Problem statement -> Return each line in the records below that includes "question".

━━━━━ Data

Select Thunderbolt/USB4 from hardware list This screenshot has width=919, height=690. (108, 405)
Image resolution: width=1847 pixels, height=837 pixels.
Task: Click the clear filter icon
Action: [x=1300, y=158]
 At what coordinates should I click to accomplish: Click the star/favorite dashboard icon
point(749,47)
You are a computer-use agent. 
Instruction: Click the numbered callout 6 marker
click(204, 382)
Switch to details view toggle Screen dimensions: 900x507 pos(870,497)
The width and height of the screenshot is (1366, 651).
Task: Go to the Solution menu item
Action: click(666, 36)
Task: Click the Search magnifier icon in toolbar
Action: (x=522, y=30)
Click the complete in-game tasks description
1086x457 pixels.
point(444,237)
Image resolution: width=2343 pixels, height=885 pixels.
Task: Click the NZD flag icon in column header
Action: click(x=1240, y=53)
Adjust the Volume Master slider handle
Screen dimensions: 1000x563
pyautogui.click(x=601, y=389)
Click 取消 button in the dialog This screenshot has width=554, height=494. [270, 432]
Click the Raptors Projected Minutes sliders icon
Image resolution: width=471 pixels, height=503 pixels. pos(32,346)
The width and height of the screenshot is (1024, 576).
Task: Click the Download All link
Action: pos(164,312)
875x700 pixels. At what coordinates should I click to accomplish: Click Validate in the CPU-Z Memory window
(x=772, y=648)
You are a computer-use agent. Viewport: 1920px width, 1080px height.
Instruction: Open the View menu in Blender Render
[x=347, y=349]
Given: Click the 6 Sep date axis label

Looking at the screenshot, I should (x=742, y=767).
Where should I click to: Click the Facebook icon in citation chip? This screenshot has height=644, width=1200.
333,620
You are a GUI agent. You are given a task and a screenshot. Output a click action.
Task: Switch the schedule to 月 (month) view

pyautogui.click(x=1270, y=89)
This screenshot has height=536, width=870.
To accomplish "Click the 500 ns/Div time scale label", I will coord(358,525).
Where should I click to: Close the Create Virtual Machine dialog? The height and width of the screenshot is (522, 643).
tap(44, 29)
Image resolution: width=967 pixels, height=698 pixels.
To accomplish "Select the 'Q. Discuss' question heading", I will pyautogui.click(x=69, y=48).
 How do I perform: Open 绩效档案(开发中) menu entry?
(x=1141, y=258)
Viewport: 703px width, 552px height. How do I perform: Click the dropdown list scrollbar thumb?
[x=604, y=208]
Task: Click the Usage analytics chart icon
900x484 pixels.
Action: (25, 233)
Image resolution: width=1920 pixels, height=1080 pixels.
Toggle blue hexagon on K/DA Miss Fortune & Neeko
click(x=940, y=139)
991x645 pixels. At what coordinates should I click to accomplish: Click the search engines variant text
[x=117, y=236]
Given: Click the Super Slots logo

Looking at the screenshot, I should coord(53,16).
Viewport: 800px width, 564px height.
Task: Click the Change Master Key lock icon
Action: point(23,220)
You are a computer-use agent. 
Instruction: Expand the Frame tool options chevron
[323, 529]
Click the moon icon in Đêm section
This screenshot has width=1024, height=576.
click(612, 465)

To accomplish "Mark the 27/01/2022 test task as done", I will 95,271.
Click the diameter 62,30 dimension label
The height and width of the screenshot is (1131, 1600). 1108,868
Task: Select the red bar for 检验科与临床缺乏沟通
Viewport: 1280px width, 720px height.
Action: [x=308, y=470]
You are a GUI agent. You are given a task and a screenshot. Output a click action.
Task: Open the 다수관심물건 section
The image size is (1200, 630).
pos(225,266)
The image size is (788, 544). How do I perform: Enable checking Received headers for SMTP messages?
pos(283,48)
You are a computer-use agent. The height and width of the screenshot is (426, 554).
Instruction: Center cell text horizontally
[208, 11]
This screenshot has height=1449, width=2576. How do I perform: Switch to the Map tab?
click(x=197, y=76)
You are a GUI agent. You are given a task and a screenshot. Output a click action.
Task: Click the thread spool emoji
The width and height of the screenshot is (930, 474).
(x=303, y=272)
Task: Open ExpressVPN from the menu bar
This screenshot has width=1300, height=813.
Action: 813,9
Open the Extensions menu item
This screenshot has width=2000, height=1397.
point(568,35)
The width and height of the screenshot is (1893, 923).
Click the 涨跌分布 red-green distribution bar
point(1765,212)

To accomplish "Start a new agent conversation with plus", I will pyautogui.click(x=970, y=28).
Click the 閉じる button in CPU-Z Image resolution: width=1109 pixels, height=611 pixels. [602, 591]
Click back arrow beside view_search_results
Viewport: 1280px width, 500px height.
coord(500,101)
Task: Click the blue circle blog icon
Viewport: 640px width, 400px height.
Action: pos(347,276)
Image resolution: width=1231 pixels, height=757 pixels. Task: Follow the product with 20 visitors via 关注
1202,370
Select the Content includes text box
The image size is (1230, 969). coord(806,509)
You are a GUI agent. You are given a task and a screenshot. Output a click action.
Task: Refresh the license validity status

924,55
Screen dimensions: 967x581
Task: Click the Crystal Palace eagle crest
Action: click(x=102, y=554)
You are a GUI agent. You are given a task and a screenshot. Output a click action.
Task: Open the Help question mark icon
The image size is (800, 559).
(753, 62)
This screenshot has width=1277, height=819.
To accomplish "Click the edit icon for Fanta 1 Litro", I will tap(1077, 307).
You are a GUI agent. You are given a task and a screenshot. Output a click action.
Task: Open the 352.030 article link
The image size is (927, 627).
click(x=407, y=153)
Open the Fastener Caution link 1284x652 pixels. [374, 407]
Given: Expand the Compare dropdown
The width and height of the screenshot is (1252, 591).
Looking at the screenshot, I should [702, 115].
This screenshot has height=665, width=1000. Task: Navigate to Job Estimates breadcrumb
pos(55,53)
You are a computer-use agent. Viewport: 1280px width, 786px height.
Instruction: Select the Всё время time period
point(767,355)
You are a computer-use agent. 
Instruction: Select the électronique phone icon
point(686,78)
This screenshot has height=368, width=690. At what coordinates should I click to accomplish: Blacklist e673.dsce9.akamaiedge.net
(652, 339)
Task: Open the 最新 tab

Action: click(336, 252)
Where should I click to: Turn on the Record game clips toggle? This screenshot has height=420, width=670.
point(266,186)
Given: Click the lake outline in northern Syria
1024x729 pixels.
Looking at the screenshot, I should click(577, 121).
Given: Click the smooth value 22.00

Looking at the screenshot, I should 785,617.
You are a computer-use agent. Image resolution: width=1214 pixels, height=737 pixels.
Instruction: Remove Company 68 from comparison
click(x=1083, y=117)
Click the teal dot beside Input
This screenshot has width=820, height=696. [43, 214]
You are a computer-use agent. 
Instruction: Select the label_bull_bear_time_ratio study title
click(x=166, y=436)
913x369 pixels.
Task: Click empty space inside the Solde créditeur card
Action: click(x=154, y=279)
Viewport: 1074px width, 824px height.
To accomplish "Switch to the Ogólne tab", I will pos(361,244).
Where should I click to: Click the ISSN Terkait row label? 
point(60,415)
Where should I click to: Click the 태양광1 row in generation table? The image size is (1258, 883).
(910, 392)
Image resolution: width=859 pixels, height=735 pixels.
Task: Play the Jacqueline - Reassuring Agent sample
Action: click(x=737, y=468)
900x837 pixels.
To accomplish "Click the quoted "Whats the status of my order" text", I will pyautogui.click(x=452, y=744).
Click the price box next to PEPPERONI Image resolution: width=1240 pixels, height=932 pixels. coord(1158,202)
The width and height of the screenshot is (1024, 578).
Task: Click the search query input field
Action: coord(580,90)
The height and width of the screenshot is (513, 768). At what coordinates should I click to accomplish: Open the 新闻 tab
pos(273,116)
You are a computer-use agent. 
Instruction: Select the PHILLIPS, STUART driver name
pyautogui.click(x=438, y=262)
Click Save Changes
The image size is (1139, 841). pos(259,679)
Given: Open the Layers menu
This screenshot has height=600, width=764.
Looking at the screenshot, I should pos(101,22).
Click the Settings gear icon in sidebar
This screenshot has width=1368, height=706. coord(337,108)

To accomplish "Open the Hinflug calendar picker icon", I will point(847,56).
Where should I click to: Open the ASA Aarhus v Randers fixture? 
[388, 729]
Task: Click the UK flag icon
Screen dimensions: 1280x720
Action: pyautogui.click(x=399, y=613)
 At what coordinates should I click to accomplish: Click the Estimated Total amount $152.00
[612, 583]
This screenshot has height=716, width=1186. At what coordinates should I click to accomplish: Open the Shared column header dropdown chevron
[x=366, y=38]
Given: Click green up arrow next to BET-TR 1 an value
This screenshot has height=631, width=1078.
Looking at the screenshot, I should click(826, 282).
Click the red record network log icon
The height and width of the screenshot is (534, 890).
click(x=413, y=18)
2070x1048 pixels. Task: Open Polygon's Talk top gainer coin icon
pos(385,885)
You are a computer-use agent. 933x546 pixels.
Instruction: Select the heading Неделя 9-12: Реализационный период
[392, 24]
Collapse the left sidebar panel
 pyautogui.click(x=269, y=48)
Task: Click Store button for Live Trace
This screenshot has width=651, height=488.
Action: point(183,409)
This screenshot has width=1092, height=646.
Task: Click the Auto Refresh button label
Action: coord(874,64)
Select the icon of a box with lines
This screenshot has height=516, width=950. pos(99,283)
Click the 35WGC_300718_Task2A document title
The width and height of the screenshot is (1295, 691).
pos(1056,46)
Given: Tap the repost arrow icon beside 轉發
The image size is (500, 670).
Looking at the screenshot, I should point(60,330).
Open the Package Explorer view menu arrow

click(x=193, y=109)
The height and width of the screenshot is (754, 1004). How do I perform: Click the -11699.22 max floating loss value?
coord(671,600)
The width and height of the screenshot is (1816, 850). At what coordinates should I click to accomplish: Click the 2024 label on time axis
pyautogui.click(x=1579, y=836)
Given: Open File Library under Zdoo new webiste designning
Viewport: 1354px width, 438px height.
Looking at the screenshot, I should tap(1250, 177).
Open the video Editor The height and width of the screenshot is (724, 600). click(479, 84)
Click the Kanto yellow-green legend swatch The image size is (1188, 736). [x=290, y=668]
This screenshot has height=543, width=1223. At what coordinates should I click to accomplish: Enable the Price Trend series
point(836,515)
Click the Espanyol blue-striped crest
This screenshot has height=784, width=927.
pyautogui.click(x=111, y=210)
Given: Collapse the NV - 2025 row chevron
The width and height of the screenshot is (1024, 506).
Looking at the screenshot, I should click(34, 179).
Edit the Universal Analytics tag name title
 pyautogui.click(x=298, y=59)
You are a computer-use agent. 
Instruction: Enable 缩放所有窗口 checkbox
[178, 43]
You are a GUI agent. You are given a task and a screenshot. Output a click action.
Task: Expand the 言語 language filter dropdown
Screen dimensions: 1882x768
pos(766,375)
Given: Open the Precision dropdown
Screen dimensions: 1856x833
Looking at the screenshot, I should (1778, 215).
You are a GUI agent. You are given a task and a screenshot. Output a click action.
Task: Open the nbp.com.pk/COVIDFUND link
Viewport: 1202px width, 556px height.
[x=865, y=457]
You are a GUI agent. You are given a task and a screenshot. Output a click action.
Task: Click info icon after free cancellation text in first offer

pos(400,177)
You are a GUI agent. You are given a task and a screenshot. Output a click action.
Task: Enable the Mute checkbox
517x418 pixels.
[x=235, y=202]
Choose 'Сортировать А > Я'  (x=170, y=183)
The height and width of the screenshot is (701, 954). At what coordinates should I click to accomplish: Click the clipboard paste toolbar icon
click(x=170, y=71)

━━━━━━━━━━

Task solution ->
To accomplish "Select the 'Q. Discuss' question heading", I will pyautogui.click(x=69, y=48).
Task: Open the Help question mark icon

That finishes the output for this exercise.